* Task prompt
Quote everything from the line containing "Given: Toggle Instant2D mode" down to the line containing "will click(303, 17).", both included, and nothing else.

— begin Entries shown —

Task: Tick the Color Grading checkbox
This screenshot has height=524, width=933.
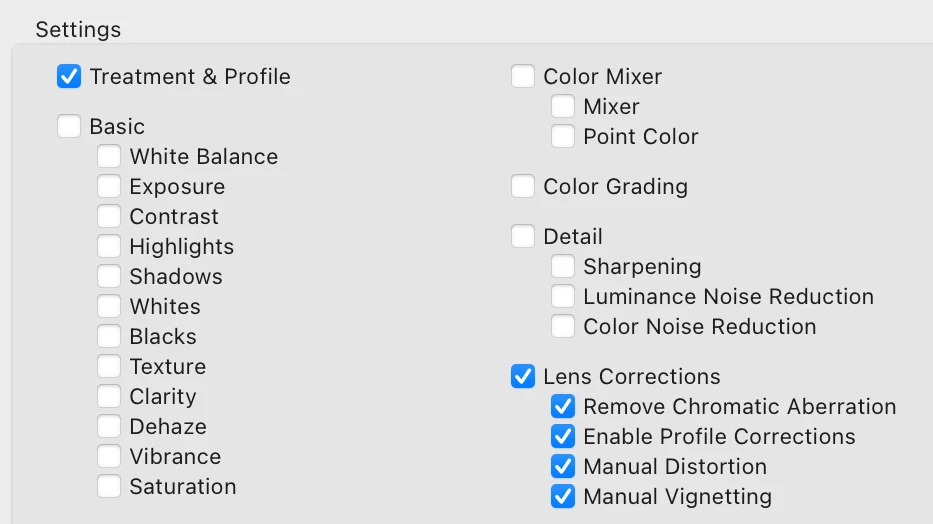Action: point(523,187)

— end Entries shown —
— begin Entries shown —

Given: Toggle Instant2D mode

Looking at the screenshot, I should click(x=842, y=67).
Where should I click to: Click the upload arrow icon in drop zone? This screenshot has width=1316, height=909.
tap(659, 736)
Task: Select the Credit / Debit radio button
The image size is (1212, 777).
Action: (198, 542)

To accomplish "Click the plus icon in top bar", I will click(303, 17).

— end Entries shown —

* Task result
Given: Toggle Instant2D mode

Looking at the screenshot, I should click(x=842, y=67).
Where should I click to: Click the upload arrow icon in drop zone? This screenshot has width=1316, height=909.
tap(659, 736)
Task: Select the Credit / Debit radio button
The image size is (1212, 777).
Action: (198, 542)

To accomplish "Click the plus icon in top bar", I will click(303, 17).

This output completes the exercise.